Apr. 13, 2012
That year we left the house we couldn't afford and put
our belongings in storage. We were free now
to travel or live in tiny spaces. We kept our chairs
and tables in a cement cell, our bookshelves,
our daughter's old toys, clothes we wouldn't wear
or discard. There were books we liked but did not
need and mattresses and pots and pans. Sometimes
we went to visit our things: sat in our rocking chairs,
searched for a jacket, listened to an old radio. It was like
visiting someone I loved in a hospital: the way, removed
from the world, a person or object becomes thin,
diminished. The furniture on which we lived
our young life had no job but to wait for us.
It remembered our dinners, the light through
our windows, the way the baby once played on the floor.
It's the birthday of Thomas Jefferson (books by this author), born in Albemarle County in Virginia in 1743, the primary author of the Declaration of Independence, as well as countless pieces of legislation, reports, notes, letters, essays, and even books on farming and gardening. He was also famously well-read and a great lover of books; his personal library was the largest private collection in the United States — 6,487 volumes on history, philosophy, and fine arts — when he sold it to Congress after the British burned down the Library of Congress. (The lost library was less than half the size of Jefferson's.)
It's the birthday of Samuel Beckett (books by this author), born in Foxrock, Ireland, a Dublin suburb (1906). He studied French literature in college and then went to Paris, where he met James Joyce, who by that time was almost blind and working on Finnegans Wake. Beckett became his assistant. He read books to Joyce, took dictation, and walked with him around Paris. He idolized Joyce so much that he began to smoke like Joyce and walk like Joyce. He tried to write in Joyce's meandering style, but Beckett said, "I realized that my own way was in taking away, in subtracting rather than in adding."
Beckett eventually found his own voice and wrote many novels and plays, including his most famous, Waiting for Godot (1952). In 1969, he received the Nobel Prize for Literature.
He wrote, "Where I am, I don't know, I'll never know, in the silence you don't know, you must go on, I can't go on, I'll go on."
Beckett wrote, "My mistakes are my life."
And, "We are all born mad. Some remain so."
And, "Dance first. Think later. It's the natural order."
He also said, "Nothing is funnier than unhappiness."

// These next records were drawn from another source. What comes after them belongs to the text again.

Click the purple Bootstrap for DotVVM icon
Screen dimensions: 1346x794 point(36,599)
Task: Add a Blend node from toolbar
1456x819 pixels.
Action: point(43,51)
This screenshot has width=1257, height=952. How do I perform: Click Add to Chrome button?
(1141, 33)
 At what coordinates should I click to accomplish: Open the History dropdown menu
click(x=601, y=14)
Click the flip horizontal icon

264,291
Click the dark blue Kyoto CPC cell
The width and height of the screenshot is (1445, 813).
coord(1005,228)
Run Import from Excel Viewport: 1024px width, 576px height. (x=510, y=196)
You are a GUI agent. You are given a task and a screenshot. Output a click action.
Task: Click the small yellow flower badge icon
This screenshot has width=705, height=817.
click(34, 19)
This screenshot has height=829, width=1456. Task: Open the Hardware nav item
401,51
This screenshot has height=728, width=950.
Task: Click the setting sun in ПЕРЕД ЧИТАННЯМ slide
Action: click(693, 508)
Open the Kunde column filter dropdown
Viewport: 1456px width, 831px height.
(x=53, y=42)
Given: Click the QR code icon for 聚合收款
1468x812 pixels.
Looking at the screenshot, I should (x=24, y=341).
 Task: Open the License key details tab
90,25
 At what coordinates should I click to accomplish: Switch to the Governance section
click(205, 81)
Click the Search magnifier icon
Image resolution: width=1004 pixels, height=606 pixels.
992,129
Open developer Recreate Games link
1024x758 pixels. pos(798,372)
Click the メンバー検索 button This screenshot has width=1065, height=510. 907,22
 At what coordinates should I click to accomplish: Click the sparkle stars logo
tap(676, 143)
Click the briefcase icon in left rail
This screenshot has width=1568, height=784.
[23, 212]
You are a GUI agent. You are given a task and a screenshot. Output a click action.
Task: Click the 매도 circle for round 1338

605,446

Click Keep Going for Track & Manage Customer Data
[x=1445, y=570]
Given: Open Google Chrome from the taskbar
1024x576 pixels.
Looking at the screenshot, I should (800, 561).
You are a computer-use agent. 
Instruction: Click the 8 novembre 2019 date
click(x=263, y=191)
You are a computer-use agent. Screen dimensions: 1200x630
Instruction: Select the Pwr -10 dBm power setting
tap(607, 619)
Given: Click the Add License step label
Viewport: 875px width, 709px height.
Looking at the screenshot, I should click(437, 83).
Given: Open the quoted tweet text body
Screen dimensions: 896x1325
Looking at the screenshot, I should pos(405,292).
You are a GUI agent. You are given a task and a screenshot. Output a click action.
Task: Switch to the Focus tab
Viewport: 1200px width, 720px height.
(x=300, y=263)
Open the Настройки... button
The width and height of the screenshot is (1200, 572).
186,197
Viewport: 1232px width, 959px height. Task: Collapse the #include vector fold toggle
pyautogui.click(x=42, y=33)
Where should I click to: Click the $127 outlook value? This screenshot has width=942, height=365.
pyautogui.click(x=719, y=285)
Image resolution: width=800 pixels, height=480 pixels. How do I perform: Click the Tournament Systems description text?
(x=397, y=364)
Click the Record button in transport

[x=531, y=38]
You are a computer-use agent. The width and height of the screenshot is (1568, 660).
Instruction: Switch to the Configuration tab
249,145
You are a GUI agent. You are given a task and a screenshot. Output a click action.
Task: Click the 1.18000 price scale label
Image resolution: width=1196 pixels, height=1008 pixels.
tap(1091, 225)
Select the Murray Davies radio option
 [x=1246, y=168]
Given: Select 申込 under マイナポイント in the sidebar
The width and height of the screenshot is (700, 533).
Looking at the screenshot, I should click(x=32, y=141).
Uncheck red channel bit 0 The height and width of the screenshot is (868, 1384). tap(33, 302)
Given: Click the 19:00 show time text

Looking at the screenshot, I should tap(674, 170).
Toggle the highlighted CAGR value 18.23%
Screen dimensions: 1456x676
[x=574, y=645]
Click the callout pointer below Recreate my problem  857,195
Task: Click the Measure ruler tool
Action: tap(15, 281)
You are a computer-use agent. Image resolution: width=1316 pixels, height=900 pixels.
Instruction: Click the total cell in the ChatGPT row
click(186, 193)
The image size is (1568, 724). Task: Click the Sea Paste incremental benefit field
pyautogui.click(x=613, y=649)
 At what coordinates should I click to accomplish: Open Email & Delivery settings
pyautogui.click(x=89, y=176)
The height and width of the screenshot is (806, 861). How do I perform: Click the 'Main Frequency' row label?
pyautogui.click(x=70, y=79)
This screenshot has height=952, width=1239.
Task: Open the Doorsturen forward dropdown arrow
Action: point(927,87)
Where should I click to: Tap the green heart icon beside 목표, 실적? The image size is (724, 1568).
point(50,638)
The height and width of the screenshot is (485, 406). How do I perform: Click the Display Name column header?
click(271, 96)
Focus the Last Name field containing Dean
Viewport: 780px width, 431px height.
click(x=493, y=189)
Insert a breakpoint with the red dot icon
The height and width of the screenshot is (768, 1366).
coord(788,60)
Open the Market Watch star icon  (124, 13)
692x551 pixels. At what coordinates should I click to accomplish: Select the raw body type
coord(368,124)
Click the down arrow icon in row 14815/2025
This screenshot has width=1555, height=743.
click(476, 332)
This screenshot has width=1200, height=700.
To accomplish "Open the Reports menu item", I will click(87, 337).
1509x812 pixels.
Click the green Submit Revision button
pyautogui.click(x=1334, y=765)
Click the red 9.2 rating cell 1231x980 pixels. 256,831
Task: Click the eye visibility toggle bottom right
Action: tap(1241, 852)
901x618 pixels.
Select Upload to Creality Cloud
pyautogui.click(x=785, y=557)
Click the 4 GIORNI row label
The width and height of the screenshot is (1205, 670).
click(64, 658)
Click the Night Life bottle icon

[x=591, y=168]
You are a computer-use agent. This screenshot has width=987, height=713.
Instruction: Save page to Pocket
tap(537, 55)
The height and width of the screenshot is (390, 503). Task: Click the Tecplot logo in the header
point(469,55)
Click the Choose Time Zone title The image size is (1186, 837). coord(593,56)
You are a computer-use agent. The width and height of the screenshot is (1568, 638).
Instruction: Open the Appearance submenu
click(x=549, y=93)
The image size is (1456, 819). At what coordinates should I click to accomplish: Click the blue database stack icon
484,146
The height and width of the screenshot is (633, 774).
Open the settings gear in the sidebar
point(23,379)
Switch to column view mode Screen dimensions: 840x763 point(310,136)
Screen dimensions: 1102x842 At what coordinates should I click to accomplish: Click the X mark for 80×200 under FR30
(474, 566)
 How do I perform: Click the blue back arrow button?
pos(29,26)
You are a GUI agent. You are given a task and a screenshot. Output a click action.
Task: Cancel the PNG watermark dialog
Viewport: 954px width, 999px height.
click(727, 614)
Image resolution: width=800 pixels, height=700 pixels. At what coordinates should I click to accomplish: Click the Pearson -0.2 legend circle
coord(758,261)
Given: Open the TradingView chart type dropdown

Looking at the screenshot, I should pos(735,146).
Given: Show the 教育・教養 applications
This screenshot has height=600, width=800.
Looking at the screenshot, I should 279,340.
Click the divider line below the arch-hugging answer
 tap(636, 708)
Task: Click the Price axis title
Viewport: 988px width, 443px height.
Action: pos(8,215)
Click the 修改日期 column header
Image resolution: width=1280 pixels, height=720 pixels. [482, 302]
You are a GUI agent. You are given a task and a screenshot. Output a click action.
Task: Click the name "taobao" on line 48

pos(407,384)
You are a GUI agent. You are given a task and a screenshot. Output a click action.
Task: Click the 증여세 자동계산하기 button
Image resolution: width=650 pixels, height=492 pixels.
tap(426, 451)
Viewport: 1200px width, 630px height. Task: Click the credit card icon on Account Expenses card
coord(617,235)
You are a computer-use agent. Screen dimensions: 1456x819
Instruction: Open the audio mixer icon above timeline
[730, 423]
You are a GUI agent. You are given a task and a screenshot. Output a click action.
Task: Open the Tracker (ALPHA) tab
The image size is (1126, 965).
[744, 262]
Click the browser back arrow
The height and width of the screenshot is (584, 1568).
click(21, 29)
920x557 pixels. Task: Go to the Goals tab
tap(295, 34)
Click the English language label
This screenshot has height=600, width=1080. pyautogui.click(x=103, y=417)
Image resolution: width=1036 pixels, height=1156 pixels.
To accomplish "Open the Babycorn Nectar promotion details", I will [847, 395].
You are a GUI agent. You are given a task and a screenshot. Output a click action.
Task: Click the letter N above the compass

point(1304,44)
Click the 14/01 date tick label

It's the birthday of Seamus Heaney (books by this author), born in Mossbawn, Northern Ireland (1939). Heaney's first collection, Death of a Naturalist (1966), made his name as a poet. His most recent book, Human Chain (2010), was written in the wake of a stroke, about which he says he was very lucky to have not experienced "any impairment to his speech, memory, vision, or humor."
It's the birthday of writer Eudora Welty (books by this author), born in Jackson, Mississippi (1909). She wrote several novels, including The Optimist's Daughter (1972), but she's best known for her short stories, which she wrote, rewrote, and revised by cutting them apart with scissors at the dining-room table.
You can tour her house and garden in Jackson for $5, the house at 1119 Pinehurst Street that Welty moved into in 1925 with her parents when she was 16 and lived in until she died in 2001. The garden was planted by her mother Chestina so that there'd be something in bloom each season. There are larkspur, hollyhocks, and snapdragons for the spring; phlox, zinnias, and blue salvia for the summer; asters, chrysanthemums, and spider lilies for the fall, and camellias and pansies in winter.